My daughter, Martha, now 21, grew tomatoes and radishes in the backyard with her dad the summer she was five. After a month, she proudly yanked up all the weeds and had me come take a look. I stared at the row of neatly arranged thin spindly shoots, white and translucent, drying on the ground. I didn’t have the heart to tell her she’d yanked up every single radish, thinking they were weeds, and left the weeds to flourish.
The radishes were goners, but the tomatoes were true miracles. They grew lopsided and pocked with insect holes into sweet-smelling treasures. I had forgotten how good actual food tasted until we enjoyed the bounty at our table.
Working on Out at Night reminded me of both.
The sweet taste of real things. And the ability in nature—sometimes with tweaking from us—to morph into things that can alarm us.
We need to eat.
Food makes us strong; it also makes us vulnerable.
Thirty years ago, in 1980, the United States Supreme Court issued a ruling that allowed for the patenting of genetically modified life forms. For sale. This single ruling, Diamond vs. Chakrabarty, opened the doors to the creation of genetically modified crops that could be made into food and sold.
Now about two-thirds of the food sold on American store shelves is made out of genetically modified crops.
Walk into any supermarket and there are labels telling you how many calories are in a box of corn cereal, or how many fat grams. Nowhere on an American label is there information about whether the product has been made from genetically modified crops.
The Brits, among others, have been sounding the alarm for years. They require strict labeling of all GM foods sold in their stores.
Not here. That might be changing soon—there’s a move in the U.S. to identify biotech products—but we’ve been slow to act.
I have to say something I’ve said before: Hunger is a terrible thing with a human cost and face. An argument can be made that good has come from genetically modified crops. In the lab, scientists have created seeds that are drought, insect, and weed resistant and even some—like golden rice genetically modified to carry vitamin A (funded by Bill and Melinda Gates)—could significantly improve the lives of children in Third World countries and prevent blindness.
But the truth is, we’re not quite sure yet what the downside to all this tweaking is.
And once these GMs are out in the world—well, there they are. With wind drift, there’s no way to contain a crop completely. An entire organic papaya crop on the Big Island had to be destroyed a couple of years back, after it was contaminated with pollen from GM crops. In parts of the world, GM crops overwhelm indigenous growth. Never good.

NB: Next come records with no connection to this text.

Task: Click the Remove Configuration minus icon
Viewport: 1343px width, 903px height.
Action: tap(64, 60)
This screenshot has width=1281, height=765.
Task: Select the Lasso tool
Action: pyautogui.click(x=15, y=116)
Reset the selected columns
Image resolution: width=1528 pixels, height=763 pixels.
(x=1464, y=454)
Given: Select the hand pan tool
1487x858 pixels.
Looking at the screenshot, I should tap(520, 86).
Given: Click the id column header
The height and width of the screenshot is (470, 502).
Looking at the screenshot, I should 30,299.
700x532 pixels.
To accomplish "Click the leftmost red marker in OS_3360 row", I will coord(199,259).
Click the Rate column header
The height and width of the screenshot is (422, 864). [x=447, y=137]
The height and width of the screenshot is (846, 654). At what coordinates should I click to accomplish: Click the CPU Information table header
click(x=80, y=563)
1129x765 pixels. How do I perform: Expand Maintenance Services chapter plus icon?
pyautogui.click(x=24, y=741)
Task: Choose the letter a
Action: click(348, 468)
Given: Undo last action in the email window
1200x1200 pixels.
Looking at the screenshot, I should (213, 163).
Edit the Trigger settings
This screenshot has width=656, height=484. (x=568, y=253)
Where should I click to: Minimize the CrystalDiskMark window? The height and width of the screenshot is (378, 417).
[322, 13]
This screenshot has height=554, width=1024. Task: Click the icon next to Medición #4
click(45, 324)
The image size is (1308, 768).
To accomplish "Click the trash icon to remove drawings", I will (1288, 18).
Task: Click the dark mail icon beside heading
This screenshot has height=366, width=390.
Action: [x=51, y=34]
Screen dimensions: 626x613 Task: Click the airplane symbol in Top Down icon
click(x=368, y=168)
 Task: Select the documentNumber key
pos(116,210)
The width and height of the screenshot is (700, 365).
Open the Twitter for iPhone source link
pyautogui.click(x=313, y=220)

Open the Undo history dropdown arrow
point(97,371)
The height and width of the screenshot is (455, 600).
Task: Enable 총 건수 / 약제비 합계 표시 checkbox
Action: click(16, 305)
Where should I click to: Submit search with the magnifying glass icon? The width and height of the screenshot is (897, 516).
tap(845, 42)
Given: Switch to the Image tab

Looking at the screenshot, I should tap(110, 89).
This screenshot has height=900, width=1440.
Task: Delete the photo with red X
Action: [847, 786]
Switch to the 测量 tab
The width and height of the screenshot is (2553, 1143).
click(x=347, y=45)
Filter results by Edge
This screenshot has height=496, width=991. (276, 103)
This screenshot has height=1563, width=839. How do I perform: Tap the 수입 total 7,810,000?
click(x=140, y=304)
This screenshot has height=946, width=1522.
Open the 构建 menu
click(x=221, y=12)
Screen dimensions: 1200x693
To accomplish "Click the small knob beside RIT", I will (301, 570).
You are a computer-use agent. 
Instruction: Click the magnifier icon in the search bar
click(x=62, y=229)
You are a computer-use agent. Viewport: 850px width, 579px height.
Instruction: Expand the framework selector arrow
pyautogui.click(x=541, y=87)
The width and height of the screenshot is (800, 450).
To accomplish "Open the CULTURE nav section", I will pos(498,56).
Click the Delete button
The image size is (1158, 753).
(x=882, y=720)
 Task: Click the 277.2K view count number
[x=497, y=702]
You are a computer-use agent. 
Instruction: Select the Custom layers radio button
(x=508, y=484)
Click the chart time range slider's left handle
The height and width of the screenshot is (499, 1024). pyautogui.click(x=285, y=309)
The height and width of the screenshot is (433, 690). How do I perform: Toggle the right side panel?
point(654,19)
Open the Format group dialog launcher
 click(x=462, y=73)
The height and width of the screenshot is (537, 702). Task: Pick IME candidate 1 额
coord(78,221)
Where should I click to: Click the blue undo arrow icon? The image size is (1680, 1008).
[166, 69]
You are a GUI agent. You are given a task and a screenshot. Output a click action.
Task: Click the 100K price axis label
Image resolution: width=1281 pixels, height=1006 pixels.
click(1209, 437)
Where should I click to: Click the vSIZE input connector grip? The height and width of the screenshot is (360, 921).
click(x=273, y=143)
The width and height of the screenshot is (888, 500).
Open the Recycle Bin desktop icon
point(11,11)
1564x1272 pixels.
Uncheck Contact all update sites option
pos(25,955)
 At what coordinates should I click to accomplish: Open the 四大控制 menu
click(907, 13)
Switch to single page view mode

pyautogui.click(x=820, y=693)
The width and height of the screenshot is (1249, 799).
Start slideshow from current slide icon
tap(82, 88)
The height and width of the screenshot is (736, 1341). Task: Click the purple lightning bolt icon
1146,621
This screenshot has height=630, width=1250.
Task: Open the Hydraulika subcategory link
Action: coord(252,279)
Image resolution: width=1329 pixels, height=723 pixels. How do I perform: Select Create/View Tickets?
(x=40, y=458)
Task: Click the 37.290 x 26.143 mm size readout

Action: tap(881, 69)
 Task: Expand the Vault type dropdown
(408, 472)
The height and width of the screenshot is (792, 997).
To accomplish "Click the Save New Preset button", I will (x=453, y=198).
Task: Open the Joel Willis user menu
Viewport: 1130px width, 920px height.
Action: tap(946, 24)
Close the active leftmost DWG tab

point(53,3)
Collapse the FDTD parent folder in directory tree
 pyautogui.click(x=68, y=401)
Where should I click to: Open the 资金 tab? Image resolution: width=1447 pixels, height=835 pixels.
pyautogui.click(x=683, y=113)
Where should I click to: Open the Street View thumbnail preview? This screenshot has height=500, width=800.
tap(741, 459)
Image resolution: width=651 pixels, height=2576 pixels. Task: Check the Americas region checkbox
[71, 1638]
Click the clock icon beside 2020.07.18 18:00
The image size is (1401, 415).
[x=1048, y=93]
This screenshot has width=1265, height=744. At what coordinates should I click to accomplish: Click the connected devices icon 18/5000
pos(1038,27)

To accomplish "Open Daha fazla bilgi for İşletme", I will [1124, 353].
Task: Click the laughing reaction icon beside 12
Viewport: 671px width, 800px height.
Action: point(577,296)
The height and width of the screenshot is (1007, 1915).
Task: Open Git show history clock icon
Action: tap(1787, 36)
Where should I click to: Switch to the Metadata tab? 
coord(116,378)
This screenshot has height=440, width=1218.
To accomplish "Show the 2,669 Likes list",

Some of these GM crops contain human genes, like the rice given preliminary patent approval by the USDA that would produce an anti-diarrhea medicine.
Human. Genes.
In rice.
Check, please.
This is not a rant about scientists or even big pharma. My main character, Grace Descanso, is a scientist, working in a police crime lab. Many times it’s scientists, with specialized knowledge, who have enough data to realize a danger and sound an alarm.
I do believe—based on the response of Americans to the recent situation in Haiti, for example—that most of us have good intentions and huge hearts.
My point is that this whole genetic modification of crops issue is complicated.
And now thirty years old. The ship has sailed, the cat’s out of the bag, the rooster’s crowed.
We’re left to deal.
So. We have to eat. And in many ways we are still the ones that a hungry, impoverished world turns to for help. We try to protect ourselves by checking labels, buying from local farmers’ markets, growing our own.
Yet the truth is we operate partly on faith. That what we put in our mouths will make us strong. That what we eat won’t have unintended consequences. That what we eat won’t kill us.
Welcome to the world of Out at Night.